Green Chemistry: Oranges to epoxide to polymer to plastic?
Lately we have been reading the green chemistry headlines about turning orange into plastic. But what does this really mean? What is the chemistry behind it? How does my orange peel become plastic? Read more for answers:
Step 1: Why oranges? Orange rinds have a ringed compound called limonene that gives citrus fruits their smell.
Above is the structure of limonene, courtesy of toxipedia.
Step 2: The limonene can be turned into an epoxide with the addition of an oxygen atom.
Above is the structure of limonene oxide, with the epoxide structure shown in red. Image courtesy of Santa Cruz Biotechnology.
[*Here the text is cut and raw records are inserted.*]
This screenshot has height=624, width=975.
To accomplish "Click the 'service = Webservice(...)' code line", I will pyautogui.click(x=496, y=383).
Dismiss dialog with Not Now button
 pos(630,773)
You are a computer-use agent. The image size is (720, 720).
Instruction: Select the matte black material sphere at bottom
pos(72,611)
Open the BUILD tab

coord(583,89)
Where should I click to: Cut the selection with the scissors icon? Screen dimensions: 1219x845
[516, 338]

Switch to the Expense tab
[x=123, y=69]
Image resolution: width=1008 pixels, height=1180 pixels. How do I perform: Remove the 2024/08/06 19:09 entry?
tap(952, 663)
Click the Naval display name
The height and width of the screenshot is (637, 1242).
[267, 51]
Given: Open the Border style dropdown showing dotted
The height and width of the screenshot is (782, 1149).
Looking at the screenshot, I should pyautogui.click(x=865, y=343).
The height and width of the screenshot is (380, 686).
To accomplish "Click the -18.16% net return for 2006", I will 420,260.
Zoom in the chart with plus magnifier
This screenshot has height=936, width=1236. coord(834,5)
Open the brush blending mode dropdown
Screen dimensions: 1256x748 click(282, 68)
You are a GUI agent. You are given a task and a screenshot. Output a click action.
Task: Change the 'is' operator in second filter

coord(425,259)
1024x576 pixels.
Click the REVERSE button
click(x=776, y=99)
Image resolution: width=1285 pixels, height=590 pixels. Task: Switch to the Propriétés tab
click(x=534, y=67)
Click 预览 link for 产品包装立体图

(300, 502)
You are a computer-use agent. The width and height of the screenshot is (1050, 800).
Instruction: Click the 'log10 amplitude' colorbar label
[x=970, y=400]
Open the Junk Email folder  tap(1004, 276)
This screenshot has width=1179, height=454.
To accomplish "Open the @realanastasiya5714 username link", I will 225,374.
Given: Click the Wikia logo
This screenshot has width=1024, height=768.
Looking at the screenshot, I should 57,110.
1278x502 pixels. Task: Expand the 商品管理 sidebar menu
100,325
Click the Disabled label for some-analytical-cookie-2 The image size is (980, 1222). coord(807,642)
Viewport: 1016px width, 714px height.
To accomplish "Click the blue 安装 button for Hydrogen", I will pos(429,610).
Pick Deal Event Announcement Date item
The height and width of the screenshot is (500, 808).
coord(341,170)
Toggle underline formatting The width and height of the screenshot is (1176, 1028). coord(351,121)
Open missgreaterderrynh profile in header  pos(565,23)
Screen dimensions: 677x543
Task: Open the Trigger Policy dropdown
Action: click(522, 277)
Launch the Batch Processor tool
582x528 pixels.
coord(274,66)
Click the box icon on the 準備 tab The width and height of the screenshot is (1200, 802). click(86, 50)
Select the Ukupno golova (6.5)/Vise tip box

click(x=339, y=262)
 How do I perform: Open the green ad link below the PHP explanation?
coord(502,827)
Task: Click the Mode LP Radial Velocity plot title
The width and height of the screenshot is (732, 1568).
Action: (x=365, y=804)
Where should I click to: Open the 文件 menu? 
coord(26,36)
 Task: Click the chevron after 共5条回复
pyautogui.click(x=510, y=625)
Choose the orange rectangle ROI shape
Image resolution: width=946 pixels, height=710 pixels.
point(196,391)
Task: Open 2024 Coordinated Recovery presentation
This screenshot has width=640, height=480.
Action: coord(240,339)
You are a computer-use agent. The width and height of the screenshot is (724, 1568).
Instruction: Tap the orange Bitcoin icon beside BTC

The compound from step 2 is not very unstable since the epoxide structure (as seen in red) has angular strain and potential strain from sterics (having many components of a structure taking up the same space and being too close to one another). The epoxide creates bond angles that are not ideal as they are too small. The small bond angles are unstable and reactive – doing whatever they can to remove that strain.
Step 3: This is where carbon dioxide comes in. With the help of a zinc complex as a catalyst, the CO2 reacts with the epoxide structure to relieve the strain, allowing the epoxide to react with other epoxides to produce a polymer structure. This polymer structure is called polylimonene carbonate.
Step 4: Now we have a polymer (a compound with repeating units) which can be used to make plastic products through research and design. Currently there are no products on the market using this technology, but we hope to see that change in the near future!
Reaction is described as seen in JACS.